Every record below should be printed exactly, except for the pictures.

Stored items
= Beginning of Section =

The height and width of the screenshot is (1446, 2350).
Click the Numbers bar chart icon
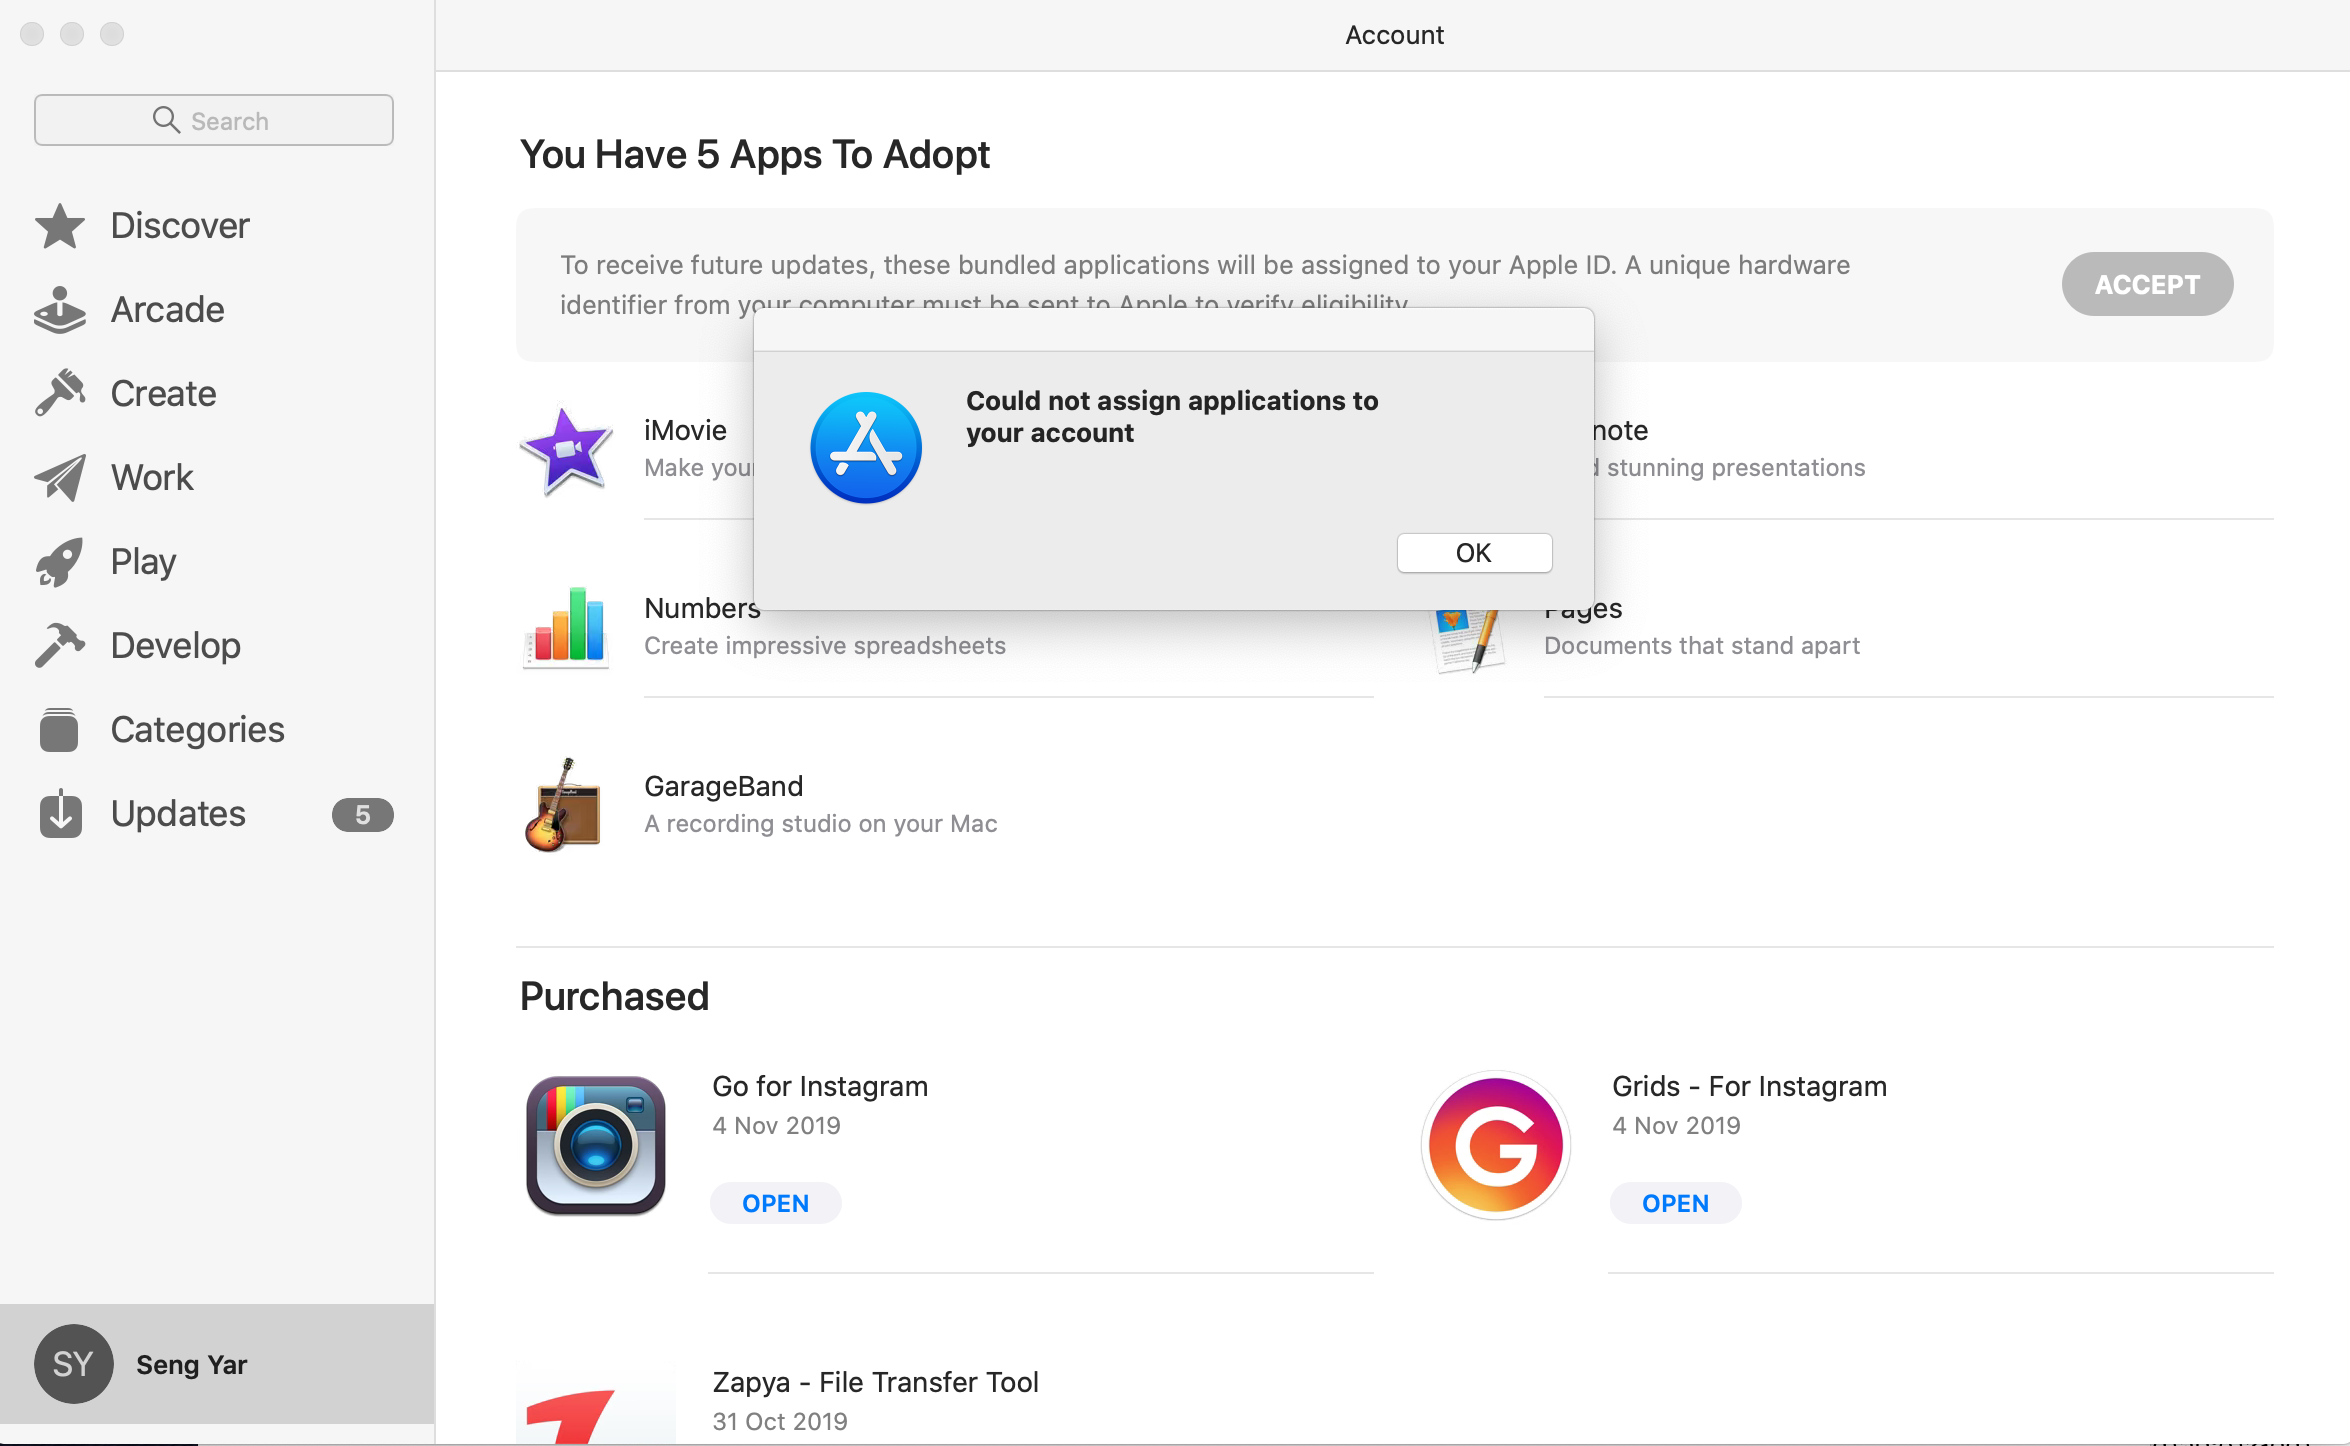pyautogui.click(x=566, y=627)
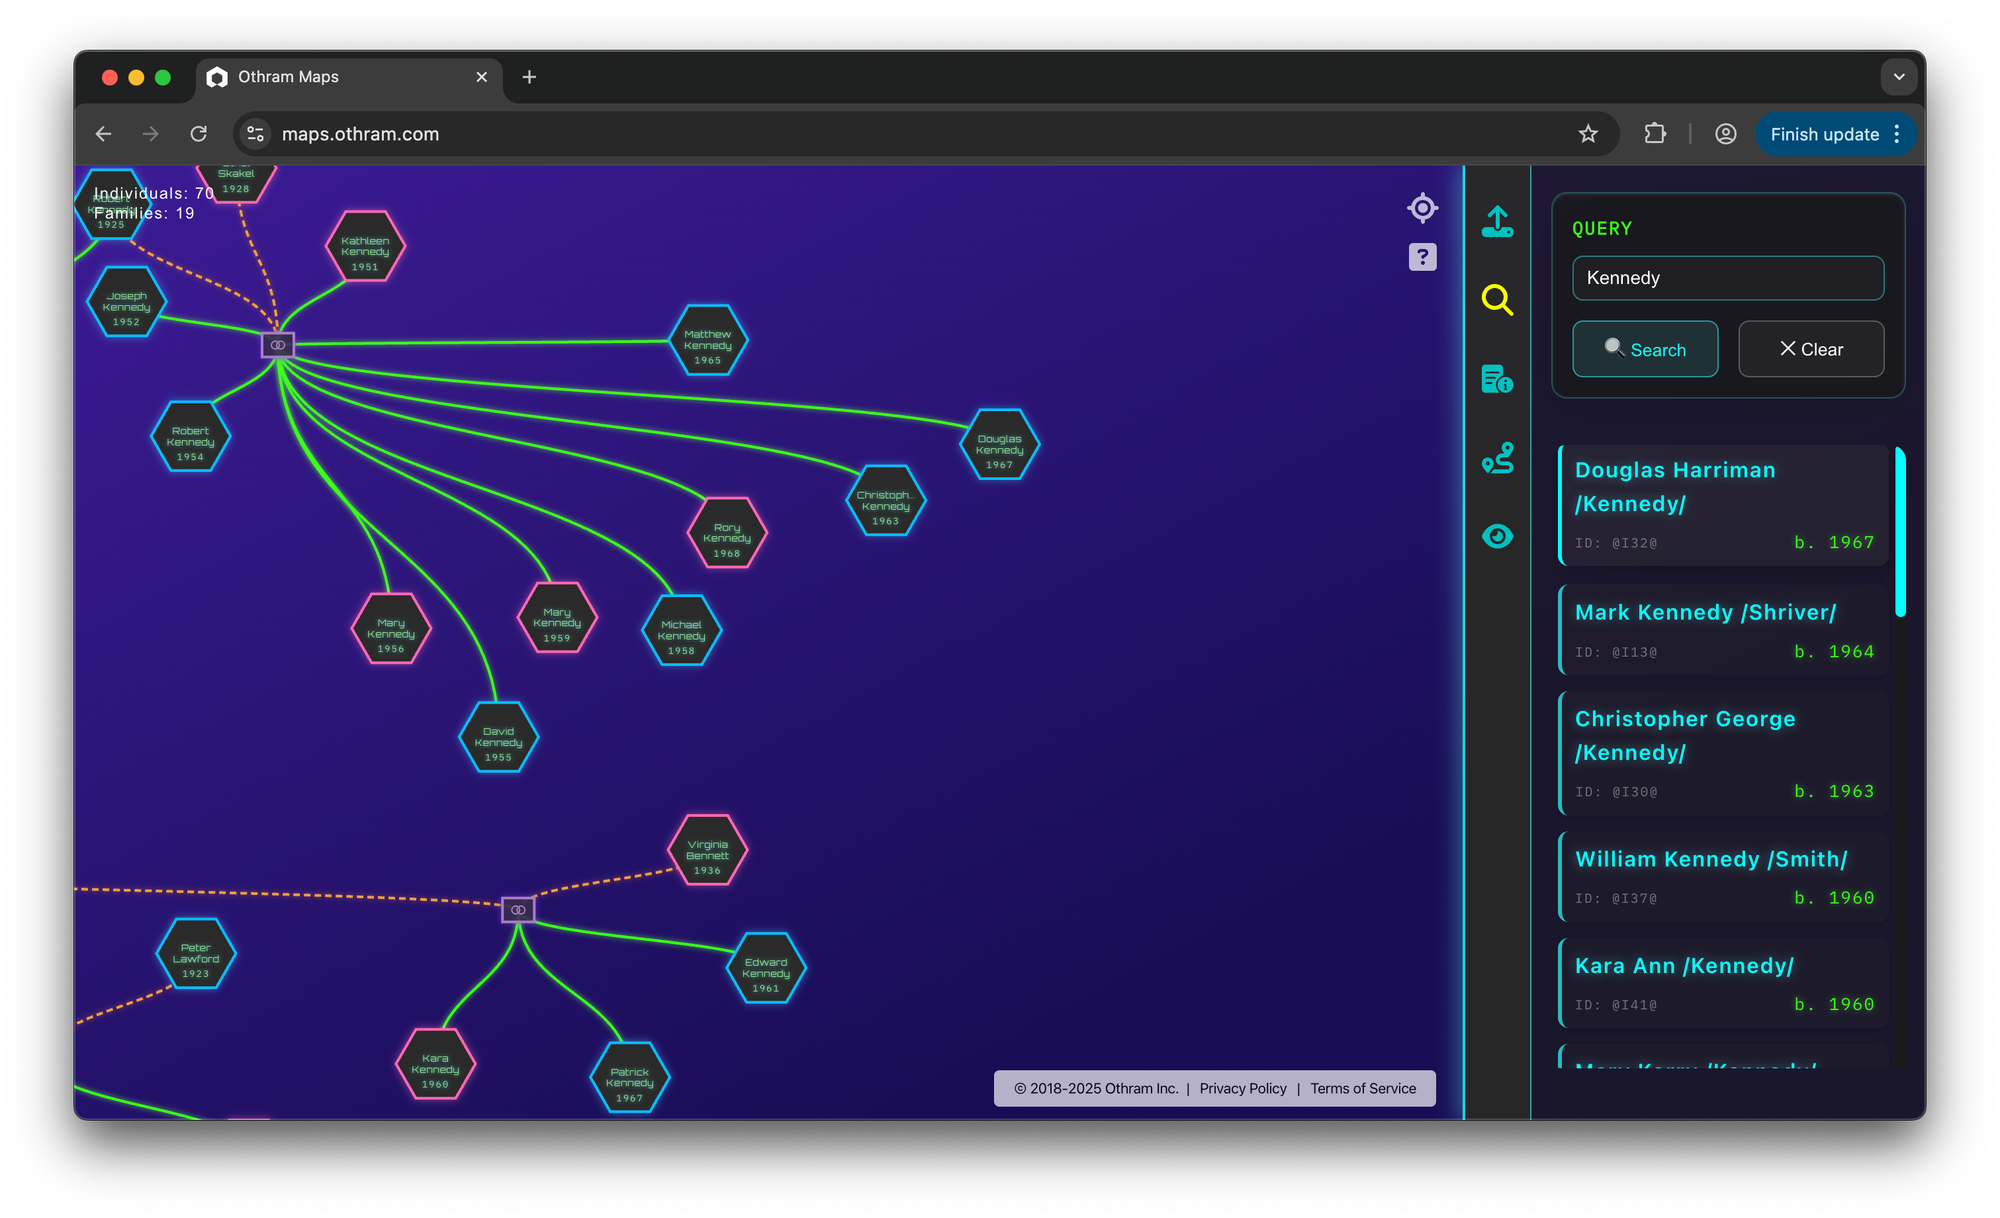Select the route path sidebar icon
The height and width of the screenshot is (1218, 2000).
coord(1497,458)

= End of Section =

SOLUTION FOR THIS PROBLEM ▸
The height and width of the screenshot is (1446, 2350).
Click the Numbers bar chart icon
pyautogui.click(x=566, y=627)
Select the route path sidebar icon
The height and width of the screenshot is (1218, 2000).
coord(1497,458)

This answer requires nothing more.